Work instructions.
1. In the text on flooded lawns, what type of grass is recommended for resodding dead areas?
2. Please reproduce the stretch of the text on flooded lawns from "It’s important to note" through "sunny days ahead.".

Document section.
● ● ● ● ● ● ●

The recent historic flooding in South Carolina has left many Lowcountry lawns submerged. This is a precarious situation: Much of the inundated grass has been weakened, and weakened grass is susceptible to damage from fungus and grubs, which will proliferate for some time after the soil dries. Ultimately, some of the grass will die.
The prognosis for flooded lawns isn’t encouraging. Luckily, there’s enough time left in the growing season to repair the damage.
Replacing dead grass:
It’s important to remember that dead grass blocks the growth of live grass. Like tumors, areas of dead turf must be excised to allow growth of healthy sod. Dead areas should be dug up, filled with topsoil (filling-in areas that flooded is a good idea anyway), and resodded. (I recommend some type of zoysia.) The newly-sodded areas should be given an initial treatment of broad-spectrum fungicide, followed by a treatment of bifenthrin (a grub-killer) a couple of days later. A couple of days after that, the new sod should be treated with potash to promote parasite resistance and root growth.
Saving weakened grass:
Areas that survived submersion still face the prospect of an untimely death. These grasses have weakened immune systems and are ill-prepared to counter the intensified attack from fungus and grubs in the wake of the deluge. To have a better chance of survival, these areas should be aerated and treated with fungicide and bifenthrin, following the instructions above, to eliminate parasites. Later, they should be treated with potash to promote healthy immune systems and new root growth.
It’s important to note that potash, like most chemicals, is harmful when applied frequently. Treating a lawn with potash at the end of the growing season is a good idea, but an application of potash after the flood should be considered the final application of the year.
Good luck! May there be many sunny days ahead.

● ● ● ● ● ● ●

Data provided.
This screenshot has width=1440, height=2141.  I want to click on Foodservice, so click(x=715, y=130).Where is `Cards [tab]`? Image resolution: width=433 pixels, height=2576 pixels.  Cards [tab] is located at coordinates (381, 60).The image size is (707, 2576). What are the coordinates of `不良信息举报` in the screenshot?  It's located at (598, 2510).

● ● ● ● ● ● ●

Responses to the exercise.
1. Some type of zoysia.

2.
It’s important to note that potash, like most chemicals, is harmful when applied frequently. Treating a lawn with potash at the end of the growing season is a good idea, but an application of potash after the flood should be considered the final application of the year.
Good luck! May there be many sunny days ahead.